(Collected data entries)

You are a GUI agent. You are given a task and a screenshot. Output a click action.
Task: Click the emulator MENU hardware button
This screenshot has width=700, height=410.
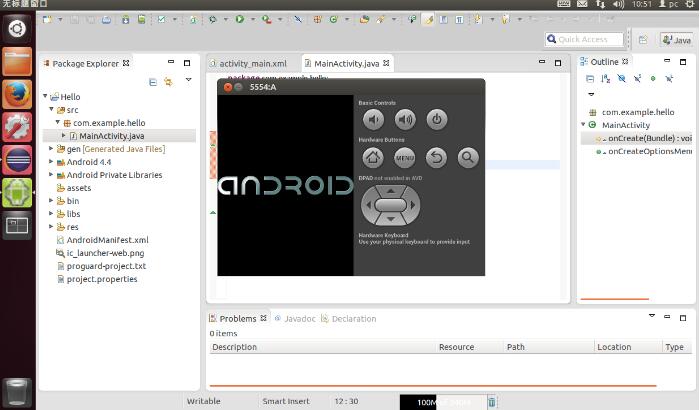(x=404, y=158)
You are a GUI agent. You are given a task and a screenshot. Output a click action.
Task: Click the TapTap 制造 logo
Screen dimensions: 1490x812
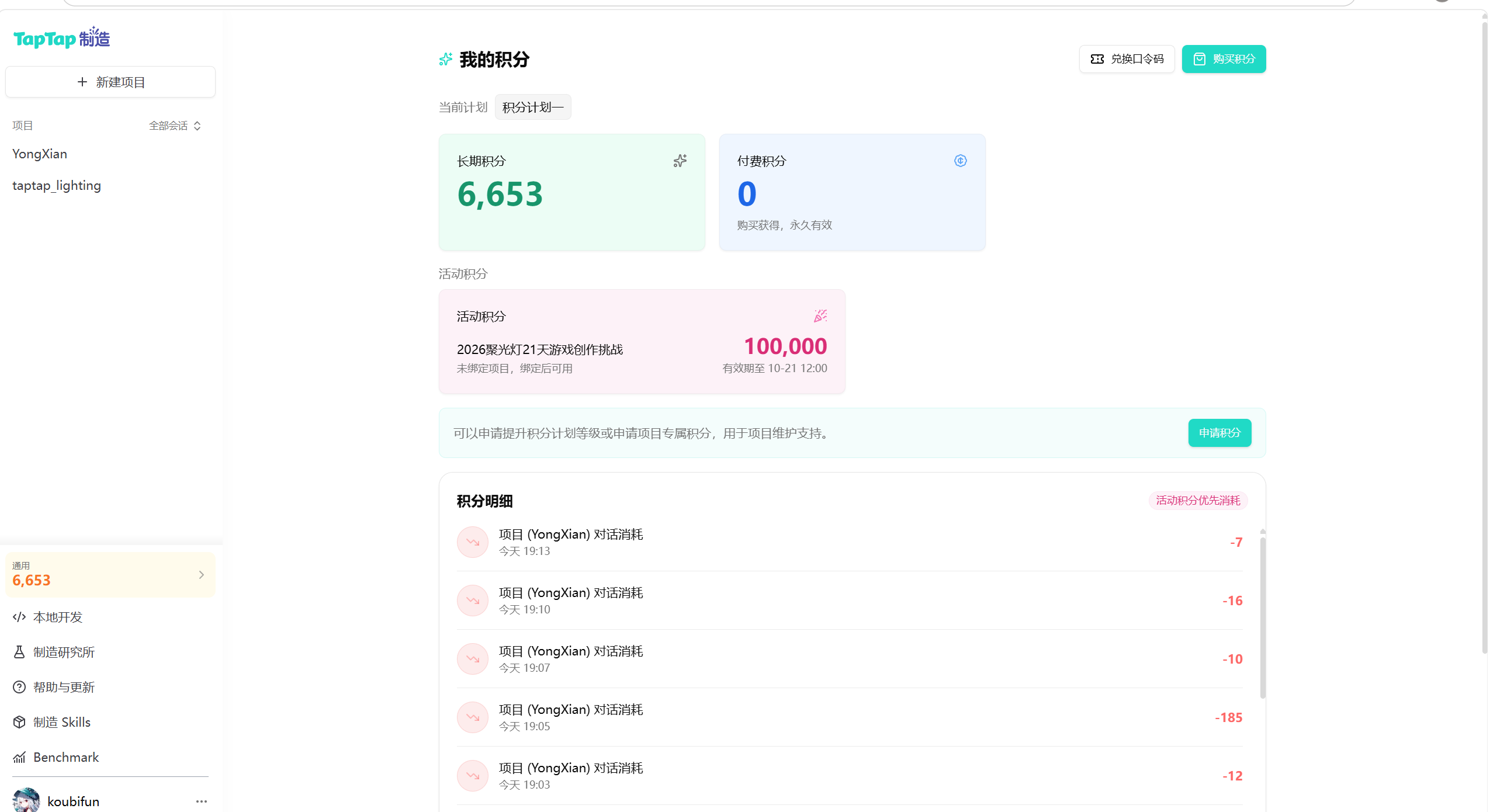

_Work task_: Please output an exact repetition of the lines from the line containing "This screenshot has width=700, height=410." to the end of the records, both included, with no pictures and no additional text.

_Completed task_:
This screenshot has width=700, height=410.
(x=404, y=158)
You are a GUI agent. You are given a task and a screenshot. Output a click action.
Task: Click the TapTap 制造 logo
Screen dimensions: 1490x812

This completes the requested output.